II. Self-Regulatory Organization's Statement of the Purpose of, and 
Statutory Basis for, the Proposed Rule Change

    In its filing with the Commission, NASDAQ included statements 
concerning the purpose of and basis for the proposed rule change and 
discussed any comments it received on the proposed rule change. The 
text of these statements may be examined at the places specified in 
Item IV below. NASDAQ has prepared summaries, set forth in Sections A, 
B, and C below, of the most significant aspects of such statements.

A. Self-Regulatory Organization's Statement of the Purpose of, and 
Statutory Basis for, the Proposed Rule Change

1. Purpose
    NASDAQ is proposing to modify its fees for orders that execute at 
prices below $1. Currently, NASDAQ charges 0.2% (20 basis points) of 
the total dollar value of the execution to members accessing liquidity; 
provides a rebate of 0.1% (10 basis points) of the total dollar value 
to members providing liquidity; and charges a fee for routing of 0.3% 
(30 basis points) of the total dollar value.
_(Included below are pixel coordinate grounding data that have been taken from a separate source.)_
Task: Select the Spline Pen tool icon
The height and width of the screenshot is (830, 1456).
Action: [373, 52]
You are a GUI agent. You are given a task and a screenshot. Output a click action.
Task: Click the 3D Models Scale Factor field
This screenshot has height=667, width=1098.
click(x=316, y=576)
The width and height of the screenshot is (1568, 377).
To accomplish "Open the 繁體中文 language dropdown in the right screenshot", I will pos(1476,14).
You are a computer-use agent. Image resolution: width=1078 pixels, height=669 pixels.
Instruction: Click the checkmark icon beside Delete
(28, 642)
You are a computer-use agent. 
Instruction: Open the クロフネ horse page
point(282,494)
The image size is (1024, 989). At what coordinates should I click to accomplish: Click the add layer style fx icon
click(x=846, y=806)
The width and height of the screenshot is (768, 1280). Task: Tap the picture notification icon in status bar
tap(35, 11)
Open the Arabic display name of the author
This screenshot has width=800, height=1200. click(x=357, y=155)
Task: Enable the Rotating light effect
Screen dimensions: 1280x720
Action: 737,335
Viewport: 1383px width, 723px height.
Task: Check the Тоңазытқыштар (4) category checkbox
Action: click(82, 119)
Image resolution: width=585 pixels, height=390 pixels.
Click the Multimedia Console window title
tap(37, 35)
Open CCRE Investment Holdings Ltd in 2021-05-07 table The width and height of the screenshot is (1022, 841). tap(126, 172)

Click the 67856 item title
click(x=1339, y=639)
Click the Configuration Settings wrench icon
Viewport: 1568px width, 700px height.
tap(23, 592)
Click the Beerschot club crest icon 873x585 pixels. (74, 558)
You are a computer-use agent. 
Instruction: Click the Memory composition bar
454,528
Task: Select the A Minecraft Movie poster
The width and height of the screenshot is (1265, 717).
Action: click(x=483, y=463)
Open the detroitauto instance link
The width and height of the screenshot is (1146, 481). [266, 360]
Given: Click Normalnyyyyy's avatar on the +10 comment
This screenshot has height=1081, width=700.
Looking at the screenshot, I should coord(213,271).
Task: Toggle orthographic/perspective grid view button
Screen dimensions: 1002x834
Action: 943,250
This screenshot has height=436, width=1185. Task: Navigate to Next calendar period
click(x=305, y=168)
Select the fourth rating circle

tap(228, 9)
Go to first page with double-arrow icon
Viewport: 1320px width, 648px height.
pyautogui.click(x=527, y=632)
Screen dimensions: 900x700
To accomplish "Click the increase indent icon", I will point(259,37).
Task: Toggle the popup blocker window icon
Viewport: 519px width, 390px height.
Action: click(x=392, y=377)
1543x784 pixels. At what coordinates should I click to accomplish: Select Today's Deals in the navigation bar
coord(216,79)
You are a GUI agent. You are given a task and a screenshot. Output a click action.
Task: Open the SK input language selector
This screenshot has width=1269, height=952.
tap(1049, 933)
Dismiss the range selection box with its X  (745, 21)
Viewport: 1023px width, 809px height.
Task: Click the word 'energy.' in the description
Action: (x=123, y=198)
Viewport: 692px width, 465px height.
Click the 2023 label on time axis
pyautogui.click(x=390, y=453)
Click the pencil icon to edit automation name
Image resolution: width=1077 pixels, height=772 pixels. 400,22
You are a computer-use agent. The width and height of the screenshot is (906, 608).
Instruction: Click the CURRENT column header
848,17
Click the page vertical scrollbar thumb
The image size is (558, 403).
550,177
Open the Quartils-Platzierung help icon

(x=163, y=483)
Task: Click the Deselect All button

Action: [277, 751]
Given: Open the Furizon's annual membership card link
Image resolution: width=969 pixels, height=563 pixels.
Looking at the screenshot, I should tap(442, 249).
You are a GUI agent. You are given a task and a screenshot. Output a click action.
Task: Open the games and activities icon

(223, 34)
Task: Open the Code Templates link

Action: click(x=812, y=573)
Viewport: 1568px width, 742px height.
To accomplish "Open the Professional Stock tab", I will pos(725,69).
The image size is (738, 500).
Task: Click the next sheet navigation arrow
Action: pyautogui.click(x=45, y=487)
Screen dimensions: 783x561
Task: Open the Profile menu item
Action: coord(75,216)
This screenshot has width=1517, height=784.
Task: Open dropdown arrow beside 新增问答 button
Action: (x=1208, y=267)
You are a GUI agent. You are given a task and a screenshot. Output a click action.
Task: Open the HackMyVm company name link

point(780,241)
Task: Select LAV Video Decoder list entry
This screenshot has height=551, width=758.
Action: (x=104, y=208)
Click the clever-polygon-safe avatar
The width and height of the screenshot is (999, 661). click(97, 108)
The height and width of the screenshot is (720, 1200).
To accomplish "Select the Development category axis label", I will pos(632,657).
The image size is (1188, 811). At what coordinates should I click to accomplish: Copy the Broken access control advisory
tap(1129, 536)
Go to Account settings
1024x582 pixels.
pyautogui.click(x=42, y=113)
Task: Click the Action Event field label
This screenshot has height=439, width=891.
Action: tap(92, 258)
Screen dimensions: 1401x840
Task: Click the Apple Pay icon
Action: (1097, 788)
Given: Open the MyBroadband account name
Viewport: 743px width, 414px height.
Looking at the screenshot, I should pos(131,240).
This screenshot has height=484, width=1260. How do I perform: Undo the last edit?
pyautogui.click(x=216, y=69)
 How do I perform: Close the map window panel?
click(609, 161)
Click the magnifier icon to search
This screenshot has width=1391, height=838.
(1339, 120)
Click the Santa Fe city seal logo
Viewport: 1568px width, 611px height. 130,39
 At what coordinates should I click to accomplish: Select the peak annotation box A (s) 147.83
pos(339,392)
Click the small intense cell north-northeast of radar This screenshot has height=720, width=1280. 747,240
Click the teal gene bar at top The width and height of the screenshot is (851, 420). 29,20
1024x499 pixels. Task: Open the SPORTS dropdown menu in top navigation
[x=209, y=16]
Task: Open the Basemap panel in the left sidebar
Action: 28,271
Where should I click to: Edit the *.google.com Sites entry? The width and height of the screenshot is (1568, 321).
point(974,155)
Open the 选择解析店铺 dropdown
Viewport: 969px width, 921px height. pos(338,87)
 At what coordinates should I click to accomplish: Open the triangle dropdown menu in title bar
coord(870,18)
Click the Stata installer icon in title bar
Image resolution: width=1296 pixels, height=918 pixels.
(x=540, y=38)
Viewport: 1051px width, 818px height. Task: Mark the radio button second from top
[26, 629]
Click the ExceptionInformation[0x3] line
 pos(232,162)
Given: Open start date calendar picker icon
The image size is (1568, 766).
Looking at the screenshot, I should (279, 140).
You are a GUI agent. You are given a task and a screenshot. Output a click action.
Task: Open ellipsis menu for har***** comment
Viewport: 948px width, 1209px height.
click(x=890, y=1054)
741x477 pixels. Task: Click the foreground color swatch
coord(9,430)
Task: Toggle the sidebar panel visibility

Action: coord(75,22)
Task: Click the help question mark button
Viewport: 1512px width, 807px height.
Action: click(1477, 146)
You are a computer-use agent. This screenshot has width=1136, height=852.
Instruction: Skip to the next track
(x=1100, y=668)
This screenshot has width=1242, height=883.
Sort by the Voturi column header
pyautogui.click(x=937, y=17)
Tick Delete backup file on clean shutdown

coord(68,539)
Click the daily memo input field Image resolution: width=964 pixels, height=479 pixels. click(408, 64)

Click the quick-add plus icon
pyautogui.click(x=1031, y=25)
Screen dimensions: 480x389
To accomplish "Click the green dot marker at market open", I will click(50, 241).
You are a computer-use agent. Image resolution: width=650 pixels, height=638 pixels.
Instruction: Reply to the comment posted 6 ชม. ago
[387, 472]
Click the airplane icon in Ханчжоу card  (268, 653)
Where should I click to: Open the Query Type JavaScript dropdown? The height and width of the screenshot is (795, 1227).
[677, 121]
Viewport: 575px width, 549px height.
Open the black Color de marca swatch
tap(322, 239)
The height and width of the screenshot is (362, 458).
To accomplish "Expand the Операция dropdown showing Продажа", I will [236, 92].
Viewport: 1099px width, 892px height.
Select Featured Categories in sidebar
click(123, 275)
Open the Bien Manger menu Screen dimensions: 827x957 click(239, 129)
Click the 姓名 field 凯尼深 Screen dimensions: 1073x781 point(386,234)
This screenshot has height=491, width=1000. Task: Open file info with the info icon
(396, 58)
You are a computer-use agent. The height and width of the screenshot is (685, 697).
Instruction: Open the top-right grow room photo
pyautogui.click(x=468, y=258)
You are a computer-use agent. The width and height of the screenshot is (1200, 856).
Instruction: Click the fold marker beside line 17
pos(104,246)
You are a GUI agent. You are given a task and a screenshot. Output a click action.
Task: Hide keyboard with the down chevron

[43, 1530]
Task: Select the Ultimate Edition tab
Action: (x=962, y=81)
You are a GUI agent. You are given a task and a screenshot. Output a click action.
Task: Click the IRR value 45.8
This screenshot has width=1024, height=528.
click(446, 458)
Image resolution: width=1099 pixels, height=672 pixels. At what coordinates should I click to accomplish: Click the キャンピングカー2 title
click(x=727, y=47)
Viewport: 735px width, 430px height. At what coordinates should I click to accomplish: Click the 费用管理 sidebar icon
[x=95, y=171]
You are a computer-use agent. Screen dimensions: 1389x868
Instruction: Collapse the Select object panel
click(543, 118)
Through this filing, 
NASDAQ will modify the rebate paid to members providing liquidity. 
Specifically, the rebate will be $0.00009 per share executed for 
securities priced at $0.05 or more but less than $1, and there will be 
no rebate for securities priced at less than $0.05. Depending upon the 
price of the stock, the change will result in a decrease in the rebate 
in most cases but an increase in some cases. The change is designed to 
provide a constant per share rebate and to result in a closer alignment 
between the size of the rebate and the average quoted spread for 
securities trading below $1.\5\
---------------------------------------------------------------------------

    \5\ The change is similar to changes recently made to the 
rebates offered by other trading venues. See Securities Exchange Act 
Release No. 62050 (May 6, 2010), 75 FR 27029 (May 13, 2010) (SR-ISE-
2010-37); Securities Exchange Act Release No. 62051 (May 6, 2010), 
75 FR 27034 (May 13, 2010) (SR-ISE-2010-38); Securities Exchange Act 
Release No. 61996 (April 28, 2010), 75 FR 23829 (May 4, 2010) (SR-
NSX-2010-04).
---------------------------------------------------------------------------

2. Statutory Basis
    NASDAQ believes that the proposed rule change is consistent with 
the provisions of Section 6 of the Act,\6\ in general, and with Section 
6(b)(4) of the Act,\7\ in particular, in that it provides for the 
equitable allocation of reasonable dues, fees and other charges among 
members and issuers and other persons using any facility or system 
which NASDAQ operates or controls. The impact of the price changes upon 
the net fees paid by a particular market participant will depend upon a 
number of variables, including the relative availability of liquidity 
on NASDAQ and other venues, the prices of the market participant's 
quotes and orders relative to the national best bid and offer (i.e., 
its propensity to add or remove liquidity), and the types and prices of 
the securities that it trades. NASDAQ believes that the proposed 
changes are reasonable and equitable in that they

[[Page 29597]]

apply uniformly to all similarly situated members.
---------------------------------------------------------------------------

    \6\ 15 U.S.C. 78f.
    \7\ 15 U.S.C. 78f(b)(4).
---------------------------------------------------------------------------

B. Self-Regulatory Organization's Statement on Burden on Competition

    NASDAQ does not believe that the proposed rule change will result 
in any burden on competition that is not necessary or appropriate in 
furtherance of the purposes of the Act, as amended. Because the market 
for order execution and routing is extremely competitive, members may 
readily direct orders to NASDAQ's competitors if they object to the 
proposed rule change.

C. Self-Regulatory Organization's Statement on Comments on the Proposed 
Rule Change Received From Members, Participants, or Others

    Written comments were neither solicited nor received.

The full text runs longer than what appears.